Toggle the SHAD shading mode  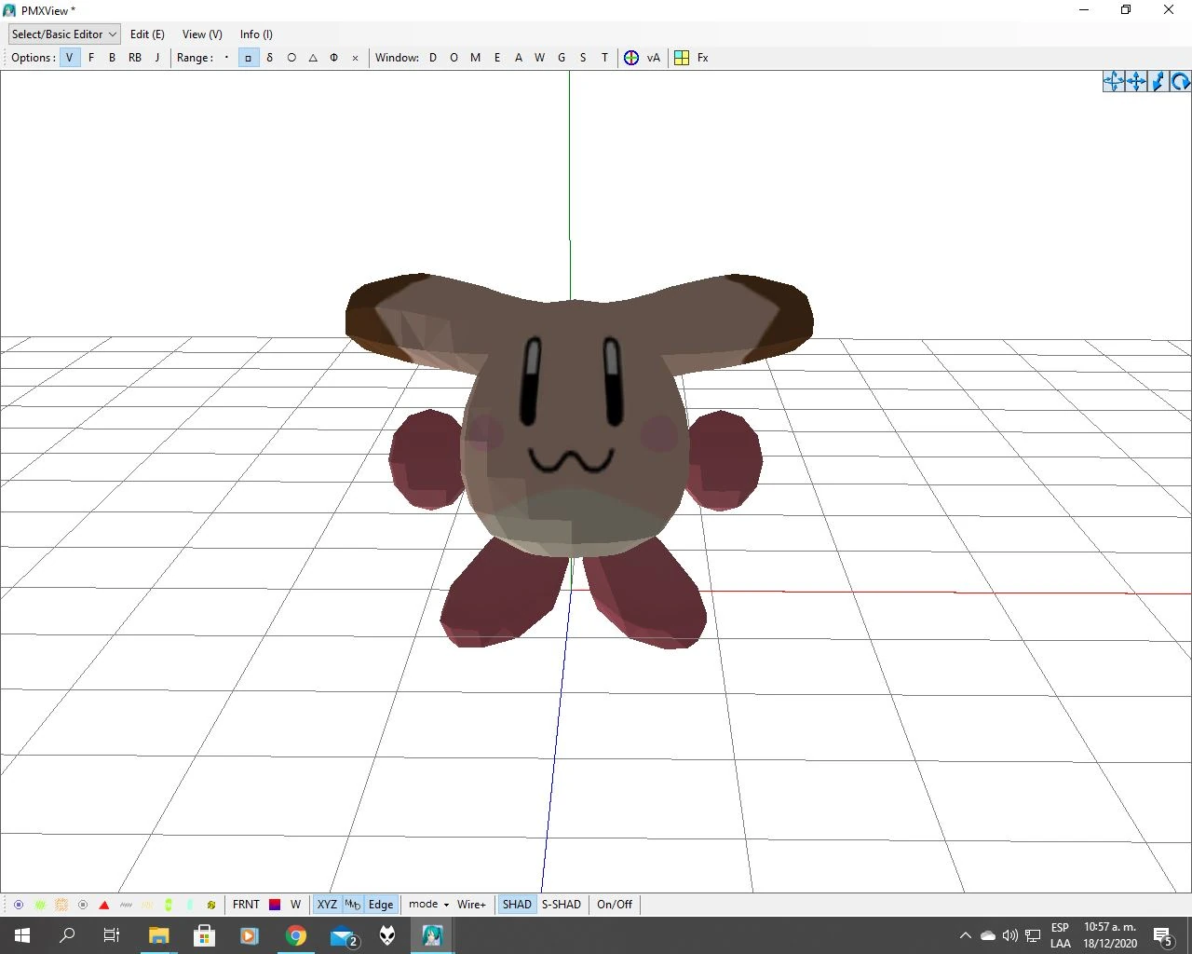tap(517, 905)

^^^^

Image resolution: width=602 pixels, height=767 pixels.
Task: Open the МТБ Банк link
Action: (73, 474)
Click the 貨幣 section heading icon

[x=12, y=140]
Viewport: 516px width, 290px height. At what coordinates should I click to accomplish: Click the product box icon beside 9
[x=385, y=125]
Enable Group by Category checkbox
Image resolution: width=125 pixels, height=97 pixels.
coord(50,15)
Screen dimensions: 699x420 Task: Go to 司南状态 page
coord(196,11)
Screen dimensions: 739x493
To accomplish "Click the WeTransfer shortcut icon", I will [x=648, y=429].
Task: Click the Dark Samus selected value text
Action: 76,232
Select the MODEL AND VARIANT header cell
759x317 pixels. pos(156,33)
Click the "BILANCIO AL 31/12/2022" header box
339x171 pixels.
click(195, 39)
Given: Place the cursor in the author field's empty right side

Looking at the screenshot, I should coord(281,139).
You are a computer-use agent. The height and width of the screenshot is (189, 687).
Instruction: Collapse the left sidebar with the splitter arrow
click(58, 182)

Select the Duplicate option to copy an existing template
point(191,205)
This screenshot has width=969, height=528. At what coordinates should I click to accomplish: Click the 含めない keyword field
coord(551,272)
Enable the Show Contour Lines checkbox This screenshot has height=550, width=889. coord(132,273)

^^^^

**Assignment:** All lines in the listing above from the line containing "Screen dimensions: 699x420" to the line containing "Enable the Show", inclusive, should be retyped exactly; no other lines should appear.

**Output for this exercise:**
Screen dimensions: 699x420 Task: Go to 司南状态 page
coord(196,11)
Screen dimensions: 739x493
To accomplish "Click the WeTransfer shortcut icon", I will [x=648, y=429].
Task: Click the Dark Samus selected value text
Action: 76,232
Select the MODEL AND VARIANT header cell
759x317 pixels. pos(156,33)
Click the "BILANCIO AL 31/12/2022" header box
339x171 pixels.
click(195, 39)
Given: Place the cursor in the author field's empty right side

Looking at the screenshot, I should coord(281,139).
You are a computer-use agent. The height and width of the screenshot is (189, 687).
Instruction: Collapse the left sidebar with the splitter arrow
click(58, 182)

Select the Duplicate option to copy an existing template
point(191,205)
This screenshot has width=969, height=528. At what coordinates should I click to accomplish: Click the 含めない keyword field
coord(551,272)
Enable the Show Contour Lines checkbox This screenshot has height=550, width=889. coord(132,273)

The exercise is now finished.